108.Kth Smallest Element in a BST

Given a binary search tree, write a function kthSmallest to find the kth smallest element in it.

Note: 
You may assume k is always valid, 1 ≤ k ≤ BST's total elements.

Follow up:
What if the BST is modified (insert/delete operations) often and you need to find the kth smallest frequently? How would you optimize the kthSmallest routine?

分析：即找中序遇到的第k个结点。

   /**
	 * 给定一颗二叉搜索树，请找出其中的第k大的结点。
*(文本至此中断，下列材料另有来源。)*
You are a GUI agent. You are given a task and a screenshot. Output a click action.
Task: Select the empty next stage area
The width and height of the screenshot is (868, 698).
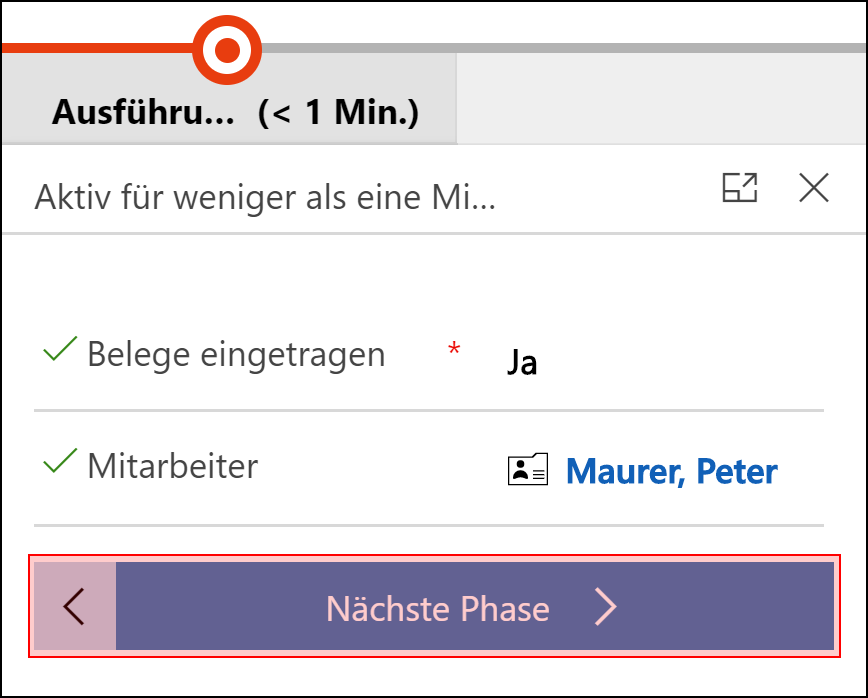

例如， 5 / \ 3 7 /\ /\ 2 4 6 8 中，按结点数值大小顺序第三个结点的值为4。
	 * 中序遇到的第k个结点。 
	 * @date 20160410
	 */
	 public int kthSmallest(TreeNode root, int k) {
		if(root == null){
			return 0;
		}else{
			TreeNode node = root; 
			Stack stack = new Stack();
			stack.push(node);
			/*node表示入栈的元素，popnode表示弹栈的元素*/
			while(!stack.isEmpty()){
				while(node.left != null){//向左走到尽头，把最左分支的结点都入栈。
					node = node.left;
					stack.push(node);			
				}
				TreeNode popnode= (TreeNode) stack.pop();//弹出栈顶元素
				k--;
				if(k == 0){
					return popnode.val;
				}
				/*如果弹栈的元素有右孩子，则让其右孩子入栈，进行下一次循环*/
				if(popnode.right != null){
					node = popnode.right;
					stack.push(node);
				}
			}
		}
		return 0;
        
    }